2.2.1. Transmissão de emoções

Transpondo o conceito da emoção para o universo audiovisual considera-se que a forma como se expõem as imagens e a construção das sequências permite a transmissão de emoções junto da consciência do espetador (Balázs, n.d.). Este facto processa-se inconscientemente pelo desenvolvimento de afetos, cria-se uma relação afetiva entre produto audiovisual e espetador. Os afetos positivos traduzem-se no aumento da recetividade a novos estímulos visuais e auditivos, desenvolvem o conhecimento através do reconhecimento de ações repetidas, ativando a curiosidade e criatividade, no momento de preencher os espaços vazios da ação. Por outro lado, os afetos negativos captam a atenção do espetador em momentos específicos da ação aumentando a sua capacidade de foco em detrimento de elementos secundários. O espetador ao ser confrontado com uma situação desconfortável vai inconscientemente estar mais atento a possíveis alterações procurando encontrar soluções (Agni, n.d.).

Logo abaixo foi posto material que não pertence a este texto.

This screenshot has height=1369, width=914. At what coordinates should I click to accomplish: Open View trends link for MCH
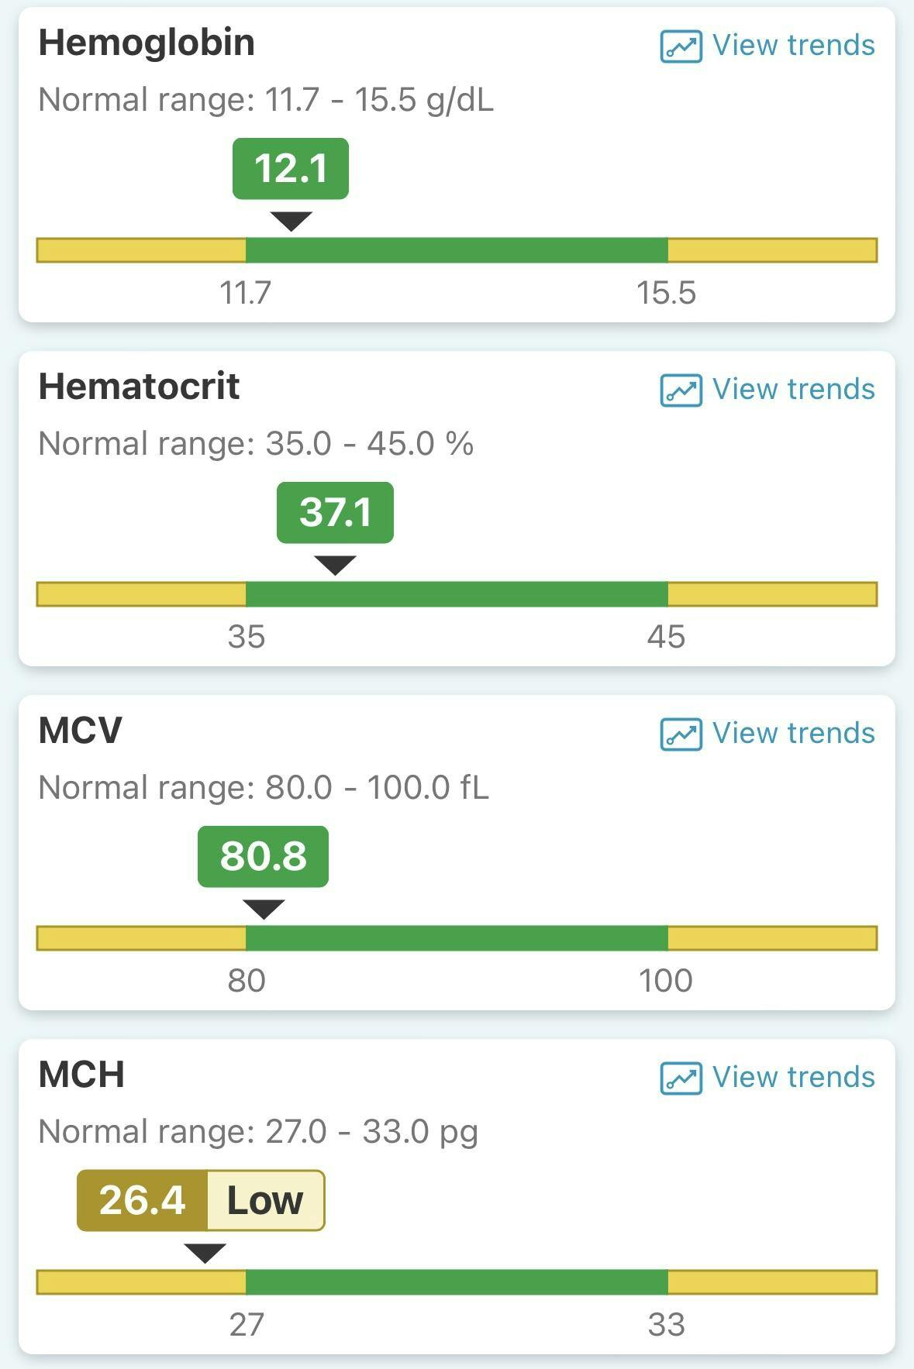point(793,1078)
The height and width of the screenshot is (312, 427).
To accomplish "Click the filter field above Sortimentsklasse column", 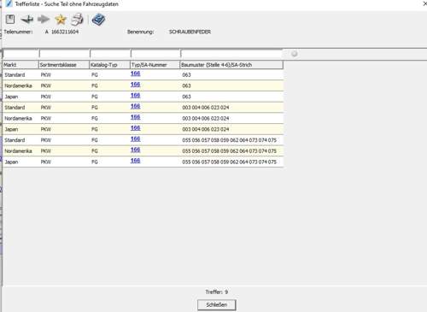I will pos(65,54).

Para a transmissão de emoções e aquisição de afetos com os produtos audiovisuais seja efetiva, o espetador tem de sentir que participa e interage com a narrativa, ao ser-lhe pedido que preencha os vazios que o realizador proporciona premeditadamente na narrativa; que lhe seja proposta a lembrança de experiências visuais e auditivas anteriores como forma de evocação de afetos e comportamentos, que haja um reconhecimentos de valores com a condição humana da narrativa, tal como a existência de interação física, que se traduz nas reações que o espetador tem a determinadas ações, como tensão muscular ou tapar os olhos (Agni, n.d.; Block, 2012).